By Murray Hiebert —
Much of Vice President Mike Pence’s trip to northeast Asia has focused on containing North Korea’s nuclear weapons program, but when he lands in Indonesia on April 20 his attention will pivot to reassuring the rest of the Asia Pacific that the United States will remain engaged with the region. A Trump administration official briefing journalists said one of Pence’s goals would be to demonstrate that “withdrawing from TPP [Trans-Pacific Partnership] shouldn’t be seen as retreat from the region.”
Trade will no doubt be one of the top priorities for both Pence and his Indonesian counterparts when the vice president meets with President Joko Widodo (Jokowi), Vice-President Jusuf Kalla, and Indonesian and U.S. business executives. U.S. officials have said the vice president will carry with him President Donald Trump’s talking points about “how to level the playing field” in trade and investment.
Indonesian officials have been alarmed that the Trump administration targeted their economy, the largest in Southeast Asia, on a list of 16 countries to be investigated for their contribution to the large U.S. trade deficit. Although Indonesia’s trade with the United States is relatively small for the country’s size, it ran a surplus of roughly $13 billion last year thanks to large exports of textiles, footwear, seafood, and natural resources.
U.S. companies seeking to trade with or invest in Indonesia have long complained that the country is one of the most protectionist in the region. Just days before Pence’s arrival in Jakarta, the U.S. government announced that it was starting an investigation into imports of Indonesia’s biodiesel to determine whether it was being dumped and heavily subsidized. The previous U.S. administration brought a case to the World Trade Organization against Indonesia over the country’s policies on the import of horticultural and animal products, a charge that Jakarta is disputing.

* [ENTRIES SUPPLIED]
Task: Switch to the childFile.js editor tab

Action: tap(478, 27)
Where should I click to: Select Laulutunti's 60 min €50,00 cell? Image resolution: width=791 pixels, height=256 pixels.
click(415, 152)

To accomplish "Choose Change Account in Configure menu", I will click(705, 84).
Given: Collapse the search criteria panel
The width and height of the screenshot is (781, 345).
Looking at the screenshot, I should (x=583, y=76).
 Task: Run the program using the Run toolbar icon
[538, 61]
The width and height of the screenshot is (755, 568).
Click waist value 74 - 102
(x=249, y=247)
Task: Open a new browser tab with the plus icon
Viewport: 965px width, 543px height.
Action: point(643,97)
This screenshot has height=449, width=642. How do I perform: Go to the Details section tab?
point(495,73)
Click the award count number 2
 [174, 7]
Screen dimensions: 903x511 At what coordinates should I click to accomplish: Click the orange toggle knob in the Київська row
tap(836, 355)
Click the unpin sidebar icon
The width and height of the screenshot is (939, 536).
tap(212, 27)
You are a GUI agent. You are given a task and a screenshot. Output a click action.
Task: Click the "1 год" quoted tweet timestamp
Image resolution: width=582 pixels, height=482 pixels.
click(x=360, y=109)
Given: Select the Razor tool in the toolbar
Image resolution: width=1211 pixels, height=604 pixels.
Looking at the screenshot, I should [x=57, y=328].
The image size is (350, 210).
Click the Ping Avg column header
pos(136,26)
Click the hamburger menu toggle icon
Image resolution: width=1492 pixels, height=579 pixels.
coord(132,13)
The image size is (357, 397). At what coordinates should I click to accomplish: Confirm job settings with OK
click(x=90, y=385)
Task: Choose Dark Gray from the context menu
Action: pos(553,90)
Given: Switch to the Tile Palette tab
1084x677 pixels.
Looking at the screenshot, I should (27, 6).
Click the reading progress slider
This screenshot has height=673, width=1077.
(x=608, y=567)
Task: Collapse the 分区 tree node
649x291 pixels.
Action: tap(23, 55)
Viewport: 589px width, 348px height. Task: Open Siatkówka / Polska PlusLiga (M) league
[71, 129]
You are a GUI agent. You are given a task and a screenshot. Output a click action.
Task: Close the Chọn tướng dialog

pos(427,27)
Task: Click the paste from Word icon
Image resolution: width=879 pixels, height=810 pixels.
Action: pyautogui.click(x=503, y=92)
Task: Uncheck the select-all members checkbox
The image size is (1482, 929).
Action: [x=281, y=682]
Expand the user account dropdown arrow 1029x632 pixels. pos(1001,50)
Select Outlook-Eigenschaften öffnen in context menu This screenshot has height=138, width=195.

* [INSTRUCTIONS]
1. Which exports does the article credit for Indonesia's trade surplus with the United States last year?
2. Summarize the article in two sentences.
The data come from a source separate from the article.

* [ANSWERS BY TASK]
1. Textiles, footwear, seafood, and natural resources.

2. When Vice President Mike Pence arrives in Indonesia on April 20, he aims to reassure the Asia Pacific that the United States will remain engaged after withdrawing from the TPP, and trade will be a top priority in his meetings with Indonesian leaders and business executives. Indonesian officials are alarmed that their economy was listed among 16 countries to be investigated over the U.S. trade deficit, while U.S. companies have long complained of Indonesian protectionism, and the United States has opened a biodiesel investigation and earlier brought a World Trade Organization case against Indonesia.